Is there a specific reason why you use multiple awk statements? All your requirements can be done with one awk statement:

Code:

awk 'BEGIN{val1=0;val2=0}/^[\.0]\./{val1++}/^[1-9]/{val2++}END{ print "sum: ",NR, "val1: ", val1, "("val1*100/NR"%)", "val2: ", val2, "("val2*100/NR"%)"}' infile

or in a bit more readable form:

Code:

awk 'BEGIN{
  val1 = 0 ;
  val2 = 0
}
/^[\.0]\./ { val1++ } # less then 1
/^[1-9]/   { val2++ } # larger then one
END{ 
  print "sum: ",NR, "val1: ", val1, "("val1*100/NR"%)", "val2: ", val2, "("val2*100/NR"%)"
}' infile

Output looks like this:

Code:

sum:  13 val1:  7 (53.8462%) val2:  6 (46.1538%)

grail · 12-08-2012, 09:40 AM

As druuna has abley answered the important question, just let me add a correction in wasted code:

Code:

# below is a useless use of echo
prctg2=$(echo | awk "{print $val2*100/$sum}")

prctg2=$(awk 'BEGIN{print $val2*100/$sum}' val2=$val2 sum=$sum)
# the above negates the problem of letting the shell interfere with any of the data

druuna · 12-09-2012, 04:44 AM

@shivaa: I noticed you read grail's and my reply. If this is solved can you put up the [SOLVED] tag...

BTW: If you ever do need the calculated values outside of awk you can do the following:

Code:

#!/bin/bash
# option 1
echo "------------------------------------"
echo -e "One way (using process substitution)\n"

while read SUM VAL1 PCT1 VAL2 PCT2
do
  # do your stuff here
  echo "Sum         : $SUM"
  echo "Val1        : $VAL1"
  echo "Percentage1 : $PCT1"
  echo "Val2        : $VAL2"
  echo "Percentage2 : $PCT2"
done < <(awk 'BEGIN{val1=0;val2=0}/^[\.0]\./{val1++}/^[1-9]/{val2++}END{ print NR, val1, val1*100/NR, val2, val2*100/NR}' infile)

# option 2
echo -e "\n-----------------------------"
echo -e "An alternative (using a pipe)\n"

awk 'BEGIN{val1=0;val2=0}/^[\.0]\./{val1++}/^[1-9]/{val2++}END{ print NR, val1, val1*100/NR, val2, val2*100/NR}' infile | \
while read SUM VAL1 PCT1 VAL2 PCT2
do
  # do your stuff here
  echo "Sum         : $SUM"
  echo "Val1        : $VAL1"
  echo "Percentage1 : $PCT1"
  echo "Val2        : $VAL2"
  echo "Percentage2 : $PCT2"
done

shivaa · 12-09-2012, 08:36 AM

Thanks @druuna and @grail.
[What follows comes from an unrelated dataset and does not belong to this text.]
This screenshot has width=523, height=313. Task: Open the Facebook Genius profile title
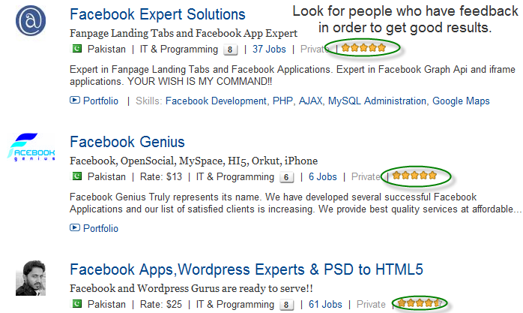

I actually have not yet tested it, that's why kept this post unsolved.

shivaa · 12-11-2012, 05:46 AM

Code:

# below is a useless use of echo
prctg2=$(echo | awk "{print $val2*100/$sum}")
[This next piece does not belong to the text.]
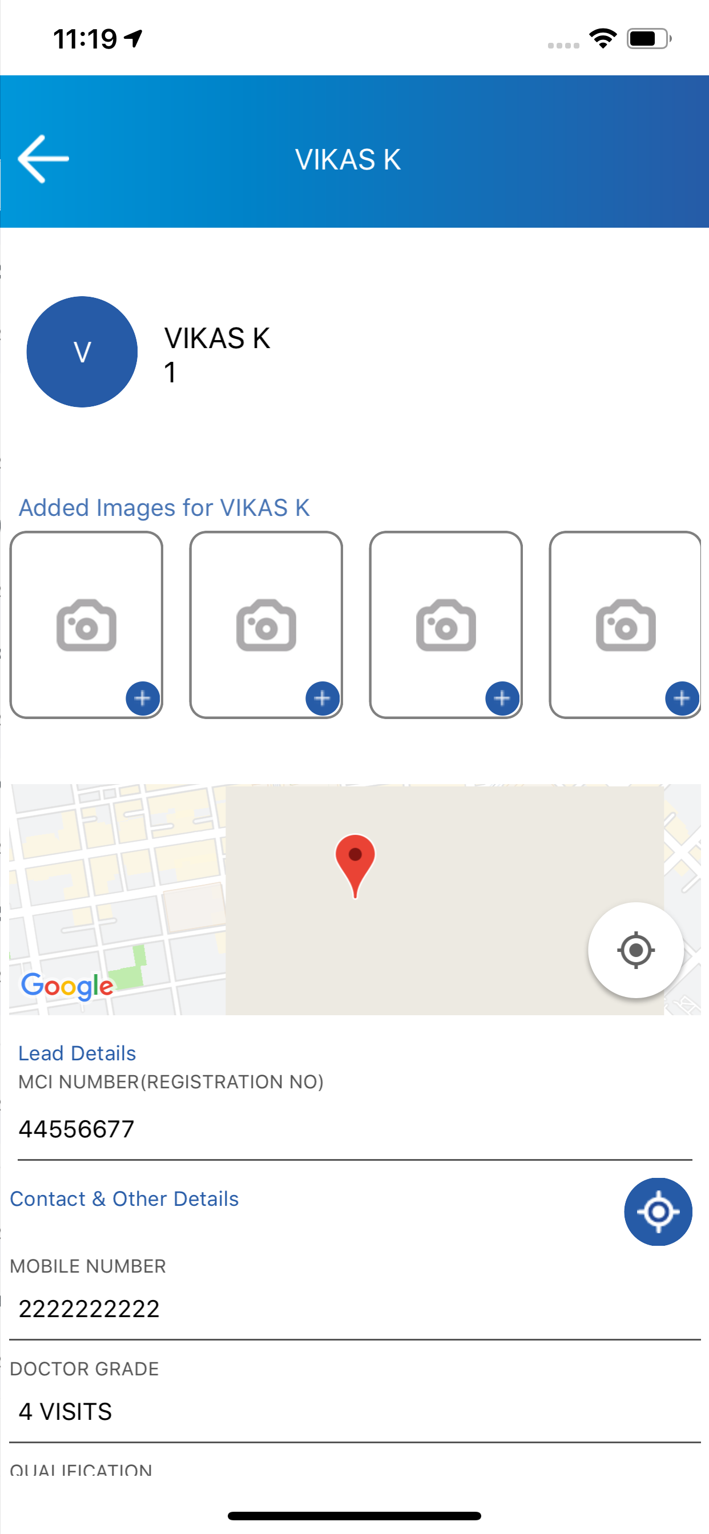The width and height of the screenshot is (709, 1534).
Task: Tap the Lead Details section heading
Action: (x=77, y=1053)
prctg2=$(awk 'BEGIN{print $val2*100/$sum}' val2=$val2 sum=$sum)
# the above negates the problem of letting the shell interfere with any of the data

Hi Grail, as you said above, after invoking both bolow two cmds:

Code:

val2=$(awk '/^[1-9]/ {val2++} END{ print val2}' file1)
sum=$(awk 'END{print NR}' file1)

When I invoke:

Code:

prctg2=$(awk 'BEGIN{print $val2*100/$sum}' val2=$val2 sum=$sum)

It's giving me errors, like awk: division by zero or nawk: illegal field $().. . I tried simple /usr/bin/awk as well as /usr/xpg4/bin/awk. Also could you explain the use of val2=$val2 sum=$sum after print action?
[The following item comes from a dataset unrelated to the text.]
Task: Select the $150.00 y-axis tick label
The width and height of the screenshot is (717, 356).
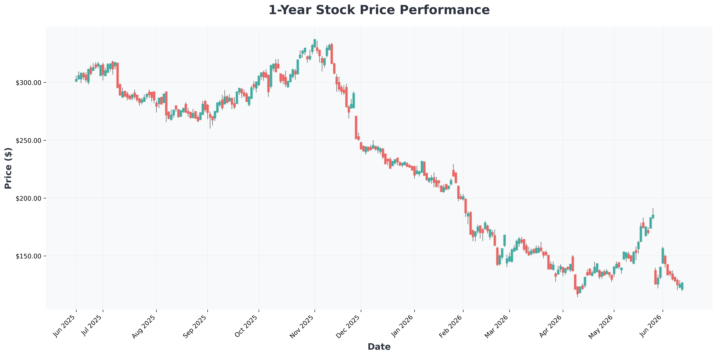Action: 28,256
shivaa · 12-11-2012, 06:40 AM

Code:

awk 'BEGIN{
  val1 = 0 ;
  val2 = 0
}
/^[\.0]\./ { val1++ } # less then 1
/^[1-9]/   { val2++ } # larger then one
END{ 
  print "sum: ",NR, "val1: ", val1, "("val1*100/NR"%)", "val2: ", val2, "("val2*100/NR"%)"
}' infile

Hi Druuna, your solution is wokring fine. But still I find myself confused with searching based on patterns, so:

1. Can I make following changes, instead of using patterns? (assuming that infile has only numerical floating numbers):

Code:

$1 < 1 { val1++ } # less then 1
$1 > 1 { val2++ } # larger then one

2. (Please do not mind if I ask that..

) Does /^[\.0]\./ means all values starting with .0? And what does \./ means here... all values that are .0. ??

druuna · 12-11-2012, 07:21 AM

Quote:

Originally Posted by shivaa

1. Can I make following changes, instead of using patterns? (assuming that infile has only numerical floating numbers):

Code:

$1 < 1 { val1++ } # less then 1
$1 > 1 { val2++ } # larger then one

Have you tried? You do need to make one of the entries look like >= or <= otherwise 1.0000 won't be detected.

Quote:

Originally Posted by shivaa

2. (Please do not mind if I ask that..

) Does /^[\.0]\./ means all values starting with .0? And what does \./ means here... all values that are .0. ??

Code:

^[\.0]\.

Values that start with a dot OR a 0 (zero) followed by a dot.

I do believe a I made a mistake in the original regexp, but it works for your data because all the entries seem to be starting with a leading zero (0.01 vs .01). It can be rewritten as:

Code:

^0\.

Code:

^[1-9]

Values that start with 1 -> 9

shivaa · 12-11-2012, 08:10 AM

Quote:

^[\.0]\. Values that start with a dot OR a 0 (zero) followed by a dot.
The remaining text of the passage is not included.